Witnesses.  This, after all, is the technical and literal meaning of ‘martyr’ – one who stands in place of another to give testimony.  The witness of the monks of Tibhirine was not just in their deaths – although in this the Church has said that indeed they have lived a singular conformity to Christ, dying out of faith, sustained by love, witnesses to hope, and so she has declared them ‘blessed’.  Their lives also strove to provide a rich witness to the Gospel – how to follow Christ; to the gift of peace which is the mark of the Risen Jesus; to a life of sustained private and communal prayer, which marked their house and community as a place of real transfiguration and Christ-Presence; to their humanity, which is the outward sign of our being made in the image and likeness of God, struggling as they did to overcome the will to flee and therefore to preserve their own lives, as many others were doing in Algeria at that time; of dialogue and a desire to live within a context of understanding, respect, love and even prayer with their Muslim neighbours, who came to them for assistance, who worked in the grounds of their monastery, side by side with the monks, who accepted the monks as men of wisdom and special consecration, who brought them peace.  These many lived moments of witness would already have distinguished the monks of Our Lady of Mt Atlas had death not come their way as it did.  They strove to live a real Gospel fraternity, among themselves in community, and in communion with their Muslim neighbours in whose community they found themselves, not by chance, but by a design that was part of God’s plan for them, and for us.  This is a fraternity which costs – perhaps everything that I have to give.  It costs in the moment when I offer myself in the belief that everyone possesses a dignity which is equal to mine, even if they do not recognise it in me as such.  It seems that Dom Christian, who did so much to lead his brothers, found great support, as we should, in the words of John Paul II when he visited Casablanca, in August 1985:

“All men should live in harmony and serve the universal brotherhood.  The human person, man or woman, should never be sacrificed.  Each person is unique in God’s eyes.  Each one ought to be appreciated for what he is, and consequently, respected as such.  No one should use his fellow man; no one should exploit his equal; no one should condemn his brother.  It is in these conditions that a more human, more just, and more fraternal world will be able to be born, a world where each one can find his place in dignity and freedom”.

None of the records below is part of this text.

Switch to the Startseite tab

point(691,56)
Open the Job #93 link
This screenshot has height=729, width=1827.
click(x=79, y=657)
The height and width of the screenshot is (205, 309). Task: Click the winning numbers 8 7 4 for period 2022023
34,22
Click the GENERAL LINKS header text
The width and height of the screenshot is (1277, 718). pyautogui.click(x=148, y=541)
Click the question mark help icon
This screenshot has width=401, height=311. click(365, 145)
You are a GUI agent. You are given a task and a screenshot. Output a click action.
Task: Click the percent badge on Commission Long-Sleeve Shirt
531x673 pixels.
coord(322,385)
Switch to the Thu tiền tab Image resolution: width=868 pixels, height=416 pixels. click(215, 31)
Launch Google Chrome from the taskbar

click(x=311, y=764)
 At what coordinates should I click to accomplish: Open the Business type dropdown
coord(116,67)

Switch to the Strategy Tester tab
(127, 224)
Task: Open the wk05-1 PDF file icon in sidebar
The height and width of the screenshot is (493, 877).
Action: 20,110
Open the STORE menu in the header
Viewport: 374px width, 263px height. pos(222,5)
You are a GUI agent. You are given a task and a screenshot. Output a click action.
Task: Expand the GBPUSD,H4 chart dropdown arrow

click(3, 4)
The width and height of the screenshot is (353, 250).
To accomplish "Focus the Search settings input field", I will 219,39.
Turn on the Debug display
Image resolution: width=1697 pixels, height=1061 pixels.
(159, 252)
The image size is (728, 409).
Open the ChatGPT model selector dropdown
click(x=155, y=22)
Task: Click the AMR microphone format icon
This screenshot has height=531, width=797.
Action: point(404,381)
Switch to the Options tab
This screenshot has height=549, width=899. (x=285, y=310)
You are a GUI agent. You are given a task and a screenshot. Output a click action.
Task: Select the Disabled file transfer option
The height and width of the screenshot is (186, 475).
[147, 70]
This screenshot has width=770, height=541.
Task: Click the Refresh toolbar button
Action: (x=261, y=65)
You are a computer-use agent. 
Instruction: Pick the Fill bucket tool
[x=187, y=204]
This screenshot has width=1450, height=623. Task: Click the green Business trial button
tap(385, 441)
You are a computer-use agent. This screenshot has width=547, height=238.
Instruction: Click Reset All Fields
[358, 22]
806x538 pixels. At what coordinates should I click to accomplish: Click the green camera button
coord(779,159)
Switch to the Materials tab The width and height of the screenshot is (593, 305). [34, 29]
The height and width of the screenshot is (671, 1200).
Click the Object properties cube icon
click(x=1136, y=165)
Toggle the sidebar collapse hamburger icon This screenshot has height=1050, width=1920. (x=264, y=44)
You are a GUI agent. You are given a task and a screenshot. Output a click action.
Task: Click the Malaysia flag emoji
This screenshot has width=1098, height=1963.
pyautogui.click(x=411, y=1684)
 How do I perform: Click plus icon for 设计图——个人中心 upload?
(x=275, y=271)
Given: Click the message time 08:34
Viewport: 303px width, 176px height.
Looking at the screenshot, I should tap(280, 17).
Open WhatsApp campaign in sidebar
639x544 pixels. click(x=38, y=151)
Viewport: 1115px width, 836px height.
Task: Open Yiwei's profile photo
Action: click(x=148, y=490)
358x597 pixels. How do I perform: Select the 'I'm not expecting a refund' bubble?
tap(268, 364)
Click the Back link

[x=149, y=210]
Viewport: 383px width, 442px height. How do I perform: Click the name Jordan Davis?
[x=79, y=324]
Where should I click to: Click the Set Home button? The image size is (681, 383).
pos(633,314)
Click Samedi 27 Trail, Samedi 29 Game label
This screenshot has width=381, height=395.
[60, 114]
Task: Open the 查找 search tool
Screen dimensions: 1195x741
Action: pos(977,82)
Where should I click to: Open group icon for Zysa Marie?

Should you wish to become a little more acquainted with the last days of these extraordinary monks and men, why not watch the acclaimed film Of Gods and Men (2010).  Not only does it tell the story of the struggle, desolation and immense consolation which this community at Tibhirine lived out, it also gives a very true and detailed glimpse into Cistercian-Trappist life, since the actors who played the monks prepared for their roles by living with, for a time, our Cistercian community at Tamié.